Data records
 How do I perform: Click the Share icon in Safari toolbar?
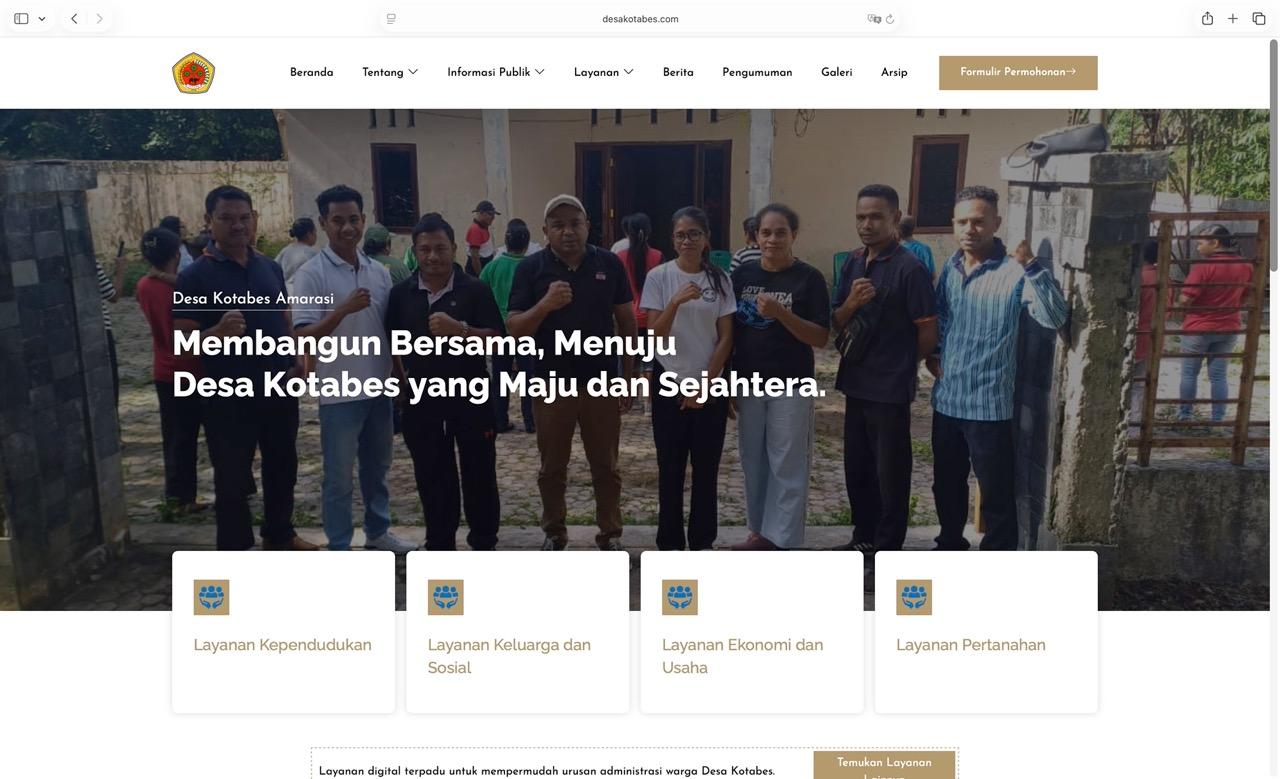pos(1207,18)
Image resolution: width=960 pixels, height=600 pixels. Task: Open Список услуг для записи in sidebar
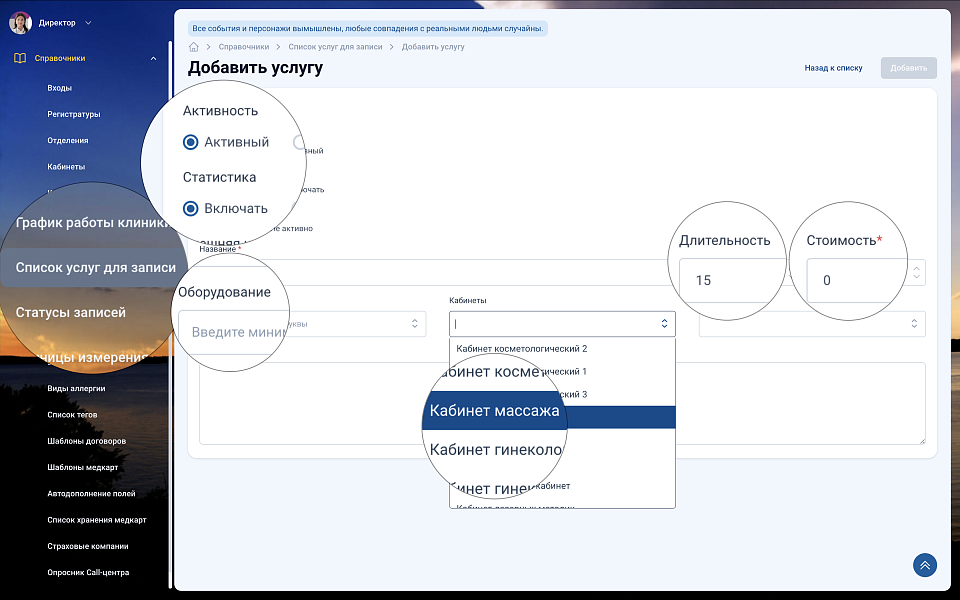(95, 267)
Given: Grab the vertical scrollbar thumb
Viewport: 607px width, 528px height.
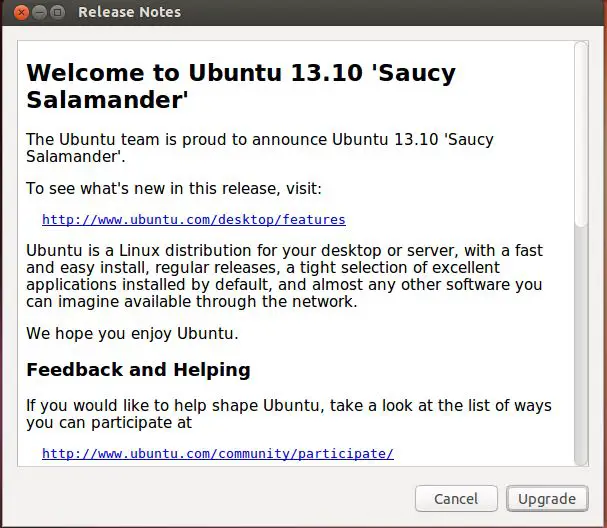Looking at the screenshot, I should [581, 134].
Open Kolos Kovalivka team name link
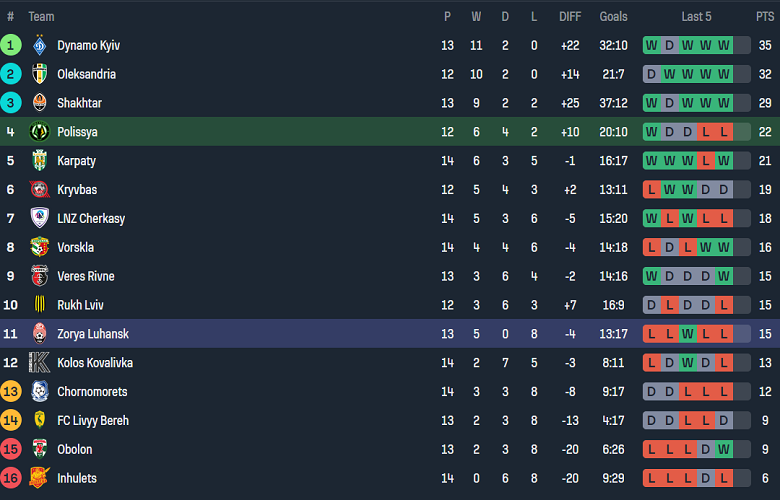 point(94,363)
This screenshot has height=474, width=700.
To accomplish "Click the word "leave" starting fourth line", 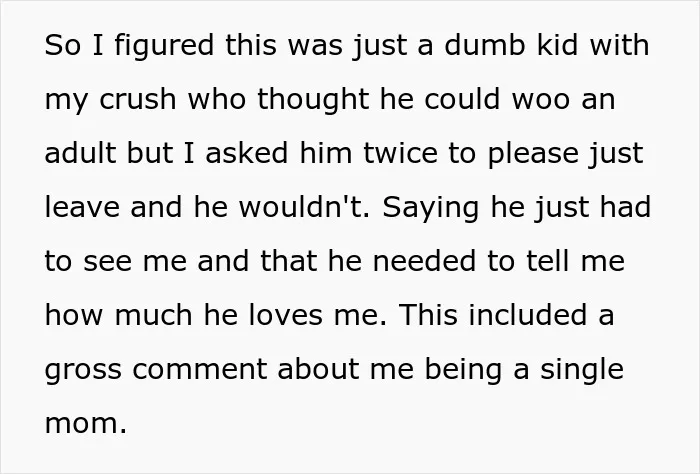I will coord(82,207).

WHAT TO DO
Only the lines from the first line of the entries through the line containing "Given: Grab the vertical scrollbar thumb" should be output, exactly as they are, without pictures.

COMPLETED TASK
 How do I perform: Click the Share icon in Safari toolbar?
pos(1207,18)
Image resolution: width=960 pixels, height=600 pixels. Task: Open Список услуг для записи in sidebar
(95, 267)
Given: Grab the vertical scrollbar thumb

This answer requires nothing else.